Wednesday, September 24, 2008

Apocalyptic politics

Chip Berlet has a really good summary of apocalypticism and its role in American politics, specifically with the Christian Right, Palin's Apocalyptic Nightmare?: The End Times and Christian Right Dominionism Talk to Action blog 09/09/08. It gives a good perspective that recognizes that the conventional assumption about Christianist politics that it will fade away or be overwhelmed in the Republican Party by the Wall Street wing of the Party have proven wrong - for decades now.

Advocates of what we now call "Christian Right" politics were largely marginalized in the 1960s because they had no large mass base and no major leaders that were focused on developing an effective Christianist politics.

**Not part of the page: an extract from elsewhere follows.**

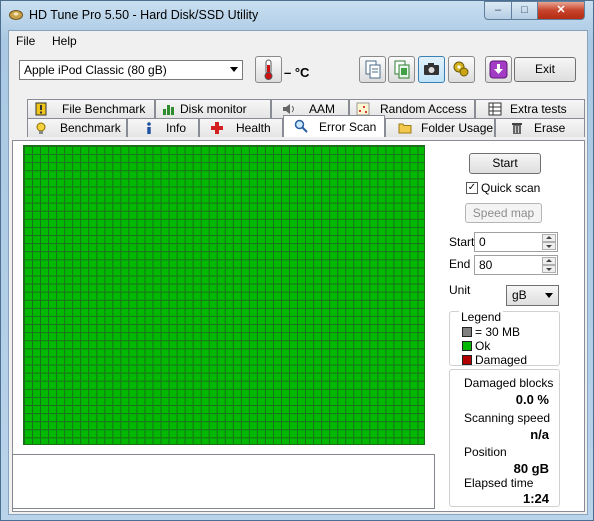 This screenshot has height=521, width=594. I want to click on damaged-blocks-label: Damaged blocks, so click(509, 383).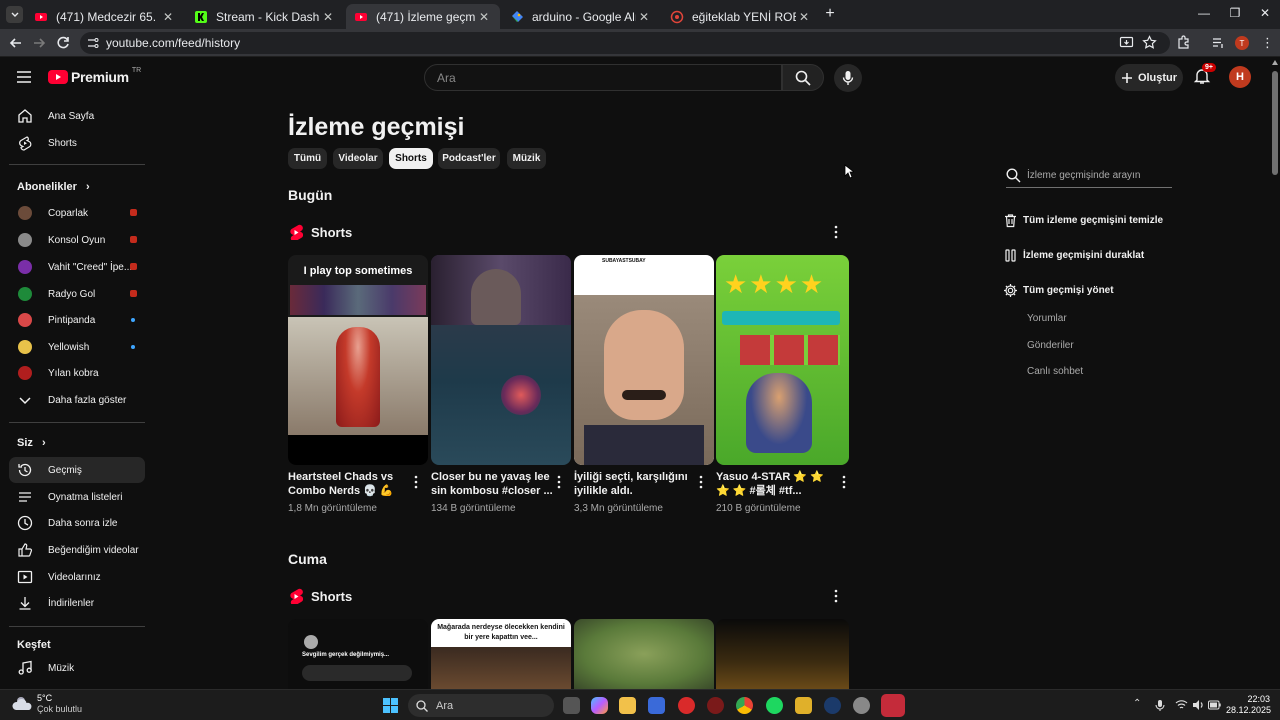  I want to click on sidebar-item-subscription: Pintipanda, so click(77, 320). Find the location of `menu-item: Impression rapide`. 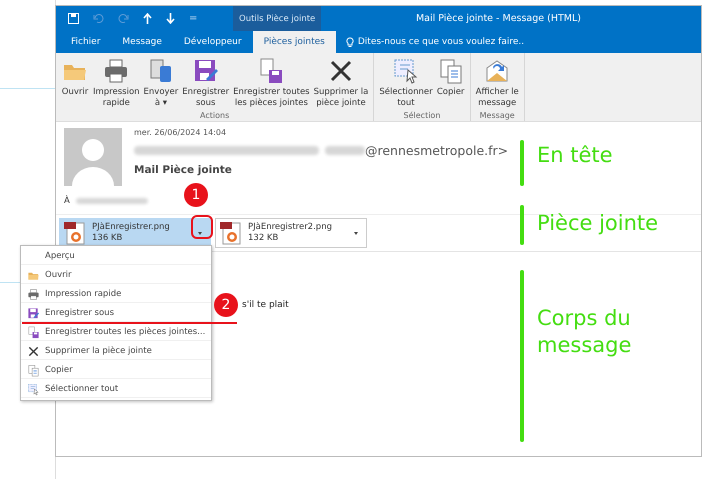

A key assumption that scholars of religion, historians and politicians shared was that, at most, distinctive Christian fundamentalist interventions into politics would be cyclical, lasting for a few years and then fading out. The model for this notion was the rise of fundamentalist activism in the 1920s, when they had a famous capable spokesperson in the form of William Jennings Bryan. The thinking was that fundamentalist theology was intensely otherworldly in the sense that its expectations of seeing the works of God realized in society were low. And therefore they would get periodically worked up over some issue like Communism or pornography, but that public political efforts on their parts would soon recede.

That's not happening now, as Berlet explains:

In foreign policy what is it? According to Midnight Call magazine, not only are abortion and the feminist movement and gay rights all signs of the End Times, and part of the satanic end-times plan to betray Christianity, but they imply strongly, and sometimes state outright, that The Antichrist is part of the system that is building world cooperation through the United Nations and other groups. They specifically think that the one-world religion of the Antichrist is probably Islam. Now, this provides a tremendous motivation for the so-called "war on terror." Because this is not just a war on terror, it is a war on the satanic religion of Islam.

I would think in a civilized society this would be recognized as outrageous religious bigotry, and the fact that it is not being condemned is terrifying to me. But, beyond that, if Christ is coming back for the premillennialist, where does Christ land? Why, he lands on the Temple Mount in Jerusalem. What is currently on the Temple Mount in Jerusalem? A mosque and several Islamic religious shrines.

This is how one gets into an intractable battle where there is no solution for the Middle East. If, in fact, Israel represents God's plan for the return of Jesus, there is no reason to have any criticism of any Israeli government policy whatsoever. If you think this is not important in the Bush Administration, I suggest you do a little reading into the role of Christian Zionism in building the most hardened kind of support for aggressive policies by the Israeli government.
I believe I understand the thinking behind the following recommendation. I would even share it in some situations, I would guess:

It is important, then, to ask ourselves a question. If we are asking people on the Christian Right, especially Dominionists, to stop engaging in demonization, we need to inspect some of our own language. I am uncomfortable when I hear people of sincere religious faith described as "religious political extremists." What does that term mean? It is a term of derision that says: We're good and they're bad. There is no content. We are not talking about reproductive rights; we are not talking about separation of Church and state. The word "extremist" [sic] just becomes a label.

So when we enter into this dialogue over the outcome of these religious beliefs, and where it is going to take America, we need to avoid terms like "religious political extremists" or "lunatic fringe." [minor spelling corrections made]
In terms of establishing religious common ground on really religious issues, like God's relationship to humanity, the nature of Scripture, science and Scripture, and so on. Such an attitude is more appropriate.

But what happened to Obama at Rick Warren's event this year with Obama and John McCain is a warning for Democrats that, when it comes to Christianist politics, playing nicey-nice requires people on the other side willing to reciprocate. And that doesn't describe most of today's Christian Right, so far as I can see. Obama basically got ambushed by a Republican-leaning Warren, who denounced him for his views on abortion immediately afterward.

With hardcore dualists, fear is a major motivation in their religious thinking: fear of the world, fear of enemies, fear of their own thoughts and impulses. Moving away from that way of thinking requires some kind of alleviation of that fear. Seeing people who aren't motivated by the same fear is a big part of that. But if opponents of the Christian Right take a position of begging the zealots to be more understanding, that is more likely to communicate fear rather than freedom from fear.

It seems to me that a dialogue between Christian Right hardliners can only take place on the base of realistic, focused interchanges. If mainstream participants accept false charges, e.g., "Democrats are hostile to people of faith", they make any real dialogue impossible.